» DETAILS OPDRACHT
Kopieer uit het tekstfragment over de geweigerde WIA-uitkering letterlijk het stuk tussen "In deze zaak" en "hoger beroep ging.", beide inbegrepen.

» TEKSTFRAGMENT
---
ECLI:NL:CRVB:2021:415

Centrale Raad van Beroep

Datum uitspraak
25 februari 2021
Publicatiedatum
26 februari 2021
Zaaknummer
18/6352 WIA
Instantie
Centrale Raad van Beroep
Type
Uitspraak
Procedures
  • Hoger beroep
Rechters
Vindplaatsen
  • Rechtspraak.nl
AI samenvatting door LexboostAutomatisch gegenereerd

Weigering WIA-uitkering op basis van medisch onderzoek en geschiktheid van functies

In deze zaak heeft de Centrale Raad van Beroep op 25 februari 2021 uitspraak gedaan in het hoger beroep van appellante tegen de weigering van het Uitvoeringsinstituut werknemersverzekeringen (Uwv) om haar een WIA-uitkering toe te kennen. Appellante, die zich op 8 januari 2015 ziek meldde na een bedrijfsongeval, had in 2017 een aanvraag ingediend voor een WIA-uitkering. Het Uwv weigerde deze aanvraag, omdat appellante minder dan 35% arbeidsongeschikt werd geacht. De rechtbank Den Bosch had het beroep van appellante tegen deze beslissing ongegrond verklaard, waarna zij in hoger beroep ging.
---
» AANGELEVERD MATERIAAL
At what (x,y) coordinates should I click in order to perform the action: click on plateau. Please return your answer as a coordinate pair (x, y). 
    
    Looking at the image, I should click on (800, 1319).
---
» ANTWOORD OP OPDRACHT
In deze zaak heeft de Centrale Raad van Beroep op 25 februari 2021 uitspraak gedaan in het hoger beroep van appellante tegen de weigering van het Uitvoeringsinstituut werknemersverzekeringen (Uwv) om haar een WIA-uitkering toe te kennen. Appellante, die zich op 8 januari 2015 ziek meldde na een bedrijfsongeval, had in 2017 een aanvraag ingediend voor een WIA-uitkering. Het Uwv weigerde deze aanvraag, omdat appellante minder dan 35% arbeidsongeschikt werd geacht. De rechtbank Den Bosch had het beroep van appellante tegen deze beslissing ongegrond verklaard, waarna zij in hoger beroep ging.